(WHAT YOU NEED TO DO) Your answer must be an exact copy of all the entries.

(DATA SHOWN)
>>>>>

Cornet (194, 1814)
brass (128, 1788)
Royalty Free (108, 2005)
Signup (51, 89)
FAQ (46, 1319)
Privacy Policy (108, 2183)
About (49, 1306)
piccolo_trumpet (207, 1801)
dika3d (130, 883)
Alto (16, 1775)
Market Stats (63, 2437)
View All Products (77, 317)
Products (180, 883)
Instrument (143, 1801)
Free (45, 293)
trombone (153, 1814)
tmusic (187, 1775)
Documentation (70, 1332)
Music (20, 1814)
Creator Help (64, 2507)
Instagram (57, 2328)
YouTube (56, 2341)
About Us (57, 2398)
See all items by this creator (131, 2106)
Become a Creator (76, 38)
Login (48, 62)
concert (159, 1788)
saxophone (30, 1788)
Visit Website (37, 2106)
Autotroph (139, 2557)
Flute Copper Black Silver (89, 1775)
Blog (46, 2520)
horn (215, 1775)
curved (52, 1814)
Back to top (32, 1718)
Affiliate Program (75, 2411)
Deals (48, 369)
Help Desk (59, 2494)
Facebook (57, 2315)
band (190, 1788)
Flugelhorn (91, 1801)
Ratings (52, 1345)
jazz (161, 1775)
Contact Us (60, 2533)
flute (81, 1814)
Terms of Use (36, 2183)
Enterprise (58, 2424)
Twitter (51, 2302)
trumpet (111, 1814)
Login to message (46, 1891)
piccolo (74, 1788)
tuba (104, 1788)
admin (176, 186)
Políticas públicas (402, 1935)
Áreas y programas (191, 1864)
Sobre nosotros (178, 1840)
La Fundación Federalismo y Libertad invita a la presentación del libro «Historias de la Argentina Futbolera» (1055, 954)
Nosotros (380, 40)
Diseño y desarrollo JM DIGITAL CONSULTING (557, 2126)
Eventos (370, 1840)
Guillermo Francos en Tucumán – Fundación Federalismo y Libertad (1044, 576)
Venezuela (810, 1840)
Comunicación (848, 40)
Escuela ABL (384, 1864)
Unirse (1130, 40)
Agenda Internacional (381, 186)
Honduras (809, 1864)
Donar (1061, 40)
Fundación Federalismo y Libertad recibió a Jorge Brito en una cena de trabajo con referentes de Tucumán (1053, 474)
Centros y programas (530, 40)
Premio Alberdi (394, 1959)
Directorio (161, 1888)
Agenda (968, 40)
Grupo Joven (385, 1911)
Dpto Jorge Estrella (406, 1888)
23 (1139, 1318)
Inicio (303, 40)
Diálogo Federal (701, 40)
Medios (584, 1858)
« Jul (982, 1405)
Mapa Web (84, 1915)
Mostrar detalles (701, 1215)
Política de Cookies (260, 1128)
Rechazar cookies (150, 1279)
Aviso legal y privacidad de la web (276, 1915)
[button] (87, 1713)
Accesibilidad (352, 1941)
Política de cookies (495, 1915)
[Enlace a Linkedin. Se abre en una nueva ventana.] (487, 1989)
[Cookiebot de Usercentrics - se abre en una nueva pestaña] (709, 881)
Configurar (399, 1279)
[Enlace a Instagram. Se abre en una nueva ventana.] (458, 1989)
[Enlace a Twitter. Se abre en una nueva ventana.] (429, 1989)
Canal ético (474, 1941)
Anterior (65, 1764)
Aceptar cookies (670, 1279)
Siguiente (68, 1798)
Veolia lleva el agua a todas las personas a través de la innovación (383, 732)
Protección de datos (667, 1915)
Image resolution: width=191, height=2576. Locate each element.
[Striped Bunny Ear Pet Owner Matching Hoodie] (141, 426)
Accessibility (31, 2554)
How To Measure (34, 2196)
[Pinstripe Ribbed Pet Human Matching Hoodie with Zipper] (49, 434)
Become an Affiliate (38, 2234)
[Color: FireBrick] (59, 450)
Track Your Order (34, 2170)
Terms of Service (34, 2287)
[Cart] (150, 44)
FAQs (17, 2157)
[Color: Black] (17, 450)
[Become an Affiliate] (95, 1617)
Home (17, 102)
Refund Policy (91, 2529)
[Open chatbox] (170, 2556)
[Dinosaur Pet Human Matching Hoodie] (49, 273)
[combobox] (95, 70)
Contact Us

<<<<<

(TASK SOLUTION)
Cornet (194, 1814)
brass (128, 1788)
Royalty Free (108, 2005)
Signup (51, 89)
FAQ (46, 1319)
Privacy Policy (108, 2183)
About (49, 1306)
piccolo_trumpet (207, 1801)
dika3d (130, 883)
Alto (16, 1775)
Market Stats (63, 2437)
View All Products (77, 317)
Products (180, 883)
Instrument (143, 1801)
Free (45, 293)
trombone (153, 1814)
tmusic (187, 1775)
Documentation (70, 1332)
Music (20, 1814)
Creator Help (64, 2507)
Instagram (57, 2328)
YouTube (56, 2341)
About Us (57, 2398)
See all items by this creator (131, 2106)
Become a Creator (76, 38)
Login (48, 62)
concert (159, 1788)
saxophone (30, 1788)
Visit Website (37, 2106)
Autotroph (139, 2557)
Flute Copper Black Silver (89, 1775)
Blog (46, 2520)
horn (215, 1775)
curved (52, 1814)
Back to top (32, 1718)
Affiliate Program (75, 2411)
Deals (48, 369)
Help Desk (59, 2494)
Facebook (57, 2315)
band (190, 1788)
Flugelhorn (91, 1801)
Ratings (52, 1345)
jazz (161, 1775)
Contact Us (60, 2533)
flute (81, 1814)
Terms of Use (36, 2183)
Enterprise (58, 2424)
Twitter (51, 2302)
trumpet (111, 1814)
Login to message (46, 1891)
piccolo (74, 1788)
tuba (104, 1788)
admin (176, 186)
Políticas públicas (402, 1935)
Áreas y programas (191, 1864)
Sobre nosotros (178, 1840)
La Fundación Federalismo y Libertad invita a la presentación del libro «Historias de la Argentina Futbolera» (1055, 954)
Nosotros (380, 40)
Diseño y desarrollo JM DIGITAL CONSULTING (557, 2126)
Eventos (370, 1840)
Guillermo Francos en Tucumán – Fundación Federalismo y Libertad (1044, 576)
Venezuela (810, 1840)
Comunicación (848, 40)
Escuela ABL (384, 1864)
Unirse (1130, 40)
Agenda Internacional (381, 186)
Honduras (809, 1864)
Donar (1061, 40)
Fundación Federalismo y Libertad recibió a Jorge Brito en una cena de trabajo con referentes de Tucumán (1053, 474)
Centros y programas (530, 40)
Premio Alberdi (394, 1959)
Directorio (161, 1888)
Agenda (968, 40)
Grupo Joven (385, 1911)
Dpto Jorge Estrella (406, 1888)
23 (1139, 1318)
Inicio (303, 40)
Diálogo Federal (701, 40)
Medios (584, 1858)
« Jul (982, 1405)
Mapa Web (84, 1915)
Mostrar detalles (701, 1215)
Política de Cookies (260, 1128)
Rechazar cookies (150, 1279)
Aviso legal y privacidad de la web (276, 1915)
[button] (87, 1713)
Accesibilidad (352, 1941)
Política de cookies (495, 1915)
[Enlace a Linkedin. Se abre en una nueva ventana.] (487, 1989)
[Cookiebot de Usercentrics - se abre en una nueva pestaña] (709, 881)
Configurar (399, 1279)
[Enlace a Instagram. Se abre en una nueva ventana.] (458, 1989)
[Enlace a Twitter. Se abre en una nueva ventana.] (429, 1989)
Canal ético (474, 1941)
Anterior (65, 1764)
Aceptar cookies (670, 1279)
Siguiente (68, 1798)
Veolia lleva el agua a todas las personas a través de la innovación (383, 732)
Protección de datos (667, 1915)
Image resolution: width=191, height=2576. Locate each element.
[Striped Bunny Ear Pet Owner Matching Hoodie] (141, 426)
Accessibility (31, 2554)
How To Measure (34, 2196)
[Pinstripe Ribbed Pet Human Matching Hoodie with Zipper] (49, 434)
Become an Affiliate (38, 2234)
[Color: FireBrick] (59, 450)
Track Your Order (34, 2170)
Terms of Service (34, 2287)
[Cart] (150, 44)
FAQs (17, 2157)
[Color: Black] (17, 450)
[Become an Affiliate] (95, 1617)
Home (17, 102)
Refund Policy (91, 2529)
[Open chatbox] (170, 2556)
[Dinosaur Pet Human Matching Hoodie] (49, 273)
[combobox] (95, 70)
Contact Us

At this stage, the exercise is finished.